La normativa comunitaria è stata recepita nell’ordinamento italiano. Ora è contenuta nel Codice dei beni culturali e del paesaggio del 2004 (Decreto legislativo del 22-1-2004, n. 42), nella parte dedicata all’“esportazione dal territorio dell’Unione Europea” (artt.73-74) e alla “restituzione di beni culturali illecitamente usciti dal territorio di uno Stato membro dell’Unione europea” (artt.75-86).
L’ESPORTAZIONE DEI BENI CULTURALI SECONDO IL DIRITTO COMUNITARIO
Per mantenere il mercato interno si è reso necessario adottare regole uniformi per gli scambi con i Paesi terzi che potessero assicurare la protezione dei beni culturali grazie a controlli uniformi alle frontiere esterne della Comunità europea.

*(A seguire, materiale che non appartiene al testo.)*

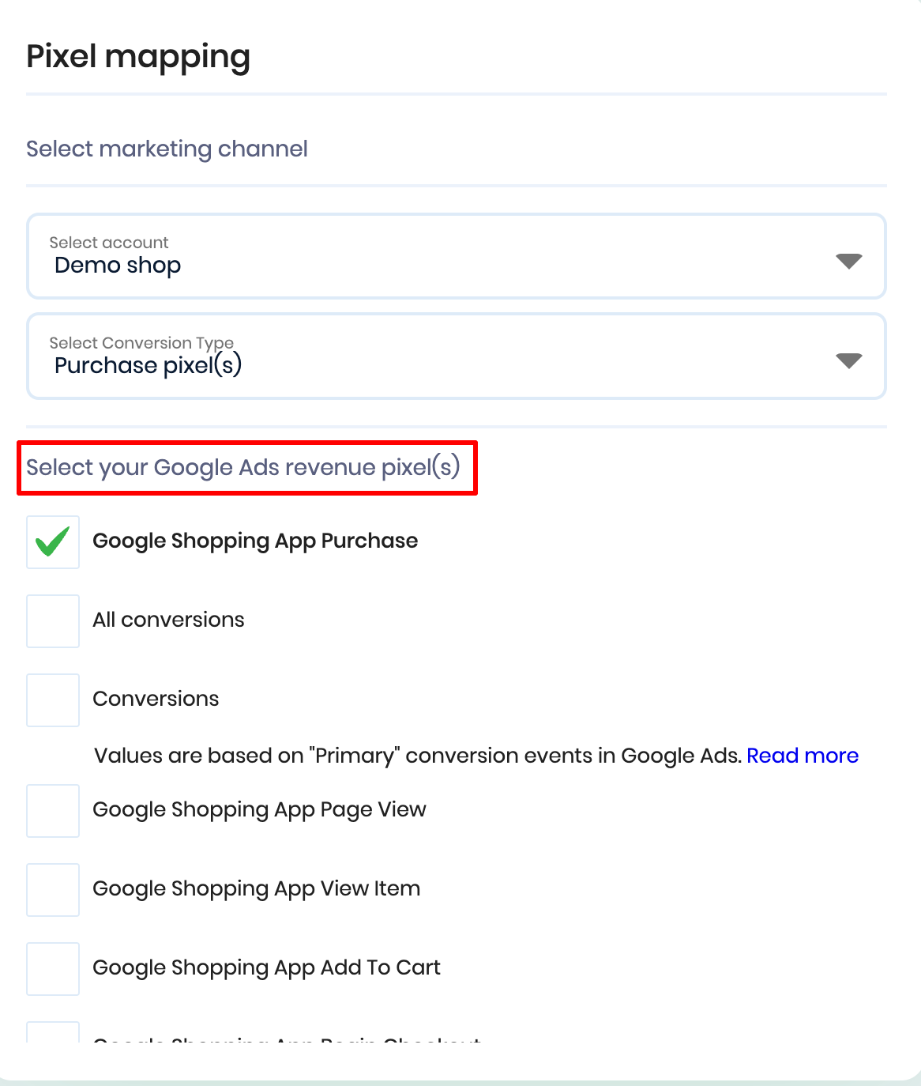Click the Values are based on Primary conversion note
This screenshot has width=921, height=1086.
click(417, 756)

Regole uniformi per la disciplina dell’esportazione dei beni culturali dagli Stati membri verso i Paesi che non fanno parte dell’Unione Europea sono state introdotte con ilRegolamento CEE 3911/92, che si è rivelato uno strumento utile al fine di contrastare il traffico clandestino e la dispersione del patrimonio storico-artistico. Questo primo regolamento è stato di recente sostituito dal Regolamento CE 116/2009 del 18 dicembre 2008 (GUUE L 39 del 10.2.2009) entrato in vigore il 2 marzo 2009, il quale però non ha cambiato la sostanza della disciplina.

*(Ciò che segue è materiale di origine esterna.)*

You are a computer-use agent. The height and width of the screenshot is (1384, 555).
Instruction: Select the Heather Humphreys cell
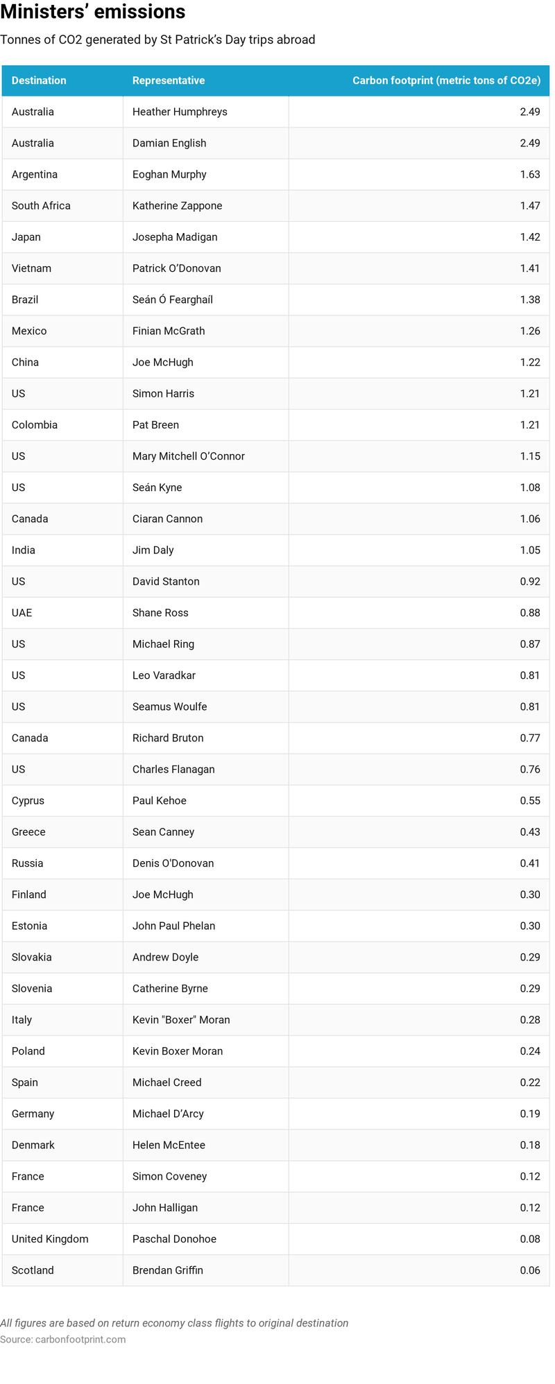click(x=180, y=112)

La disciplina comunitaria prevede che i beni culturali possono essere esportati verso un Paese terzo solo se muniti di un’apposita autorizzazione preventiva, denominata licenza di esportazione valida in tutta la Comunità. I beni culturali per i quali è necessaria la licenza d’esportazione sono quelli descritti per categorie nell’elenco dell’Allegato I al Reg. 116/2009, che corrisponde all’analogo Allegato A del Codice dei beni culturali e del paesaggio in vigore in Italia.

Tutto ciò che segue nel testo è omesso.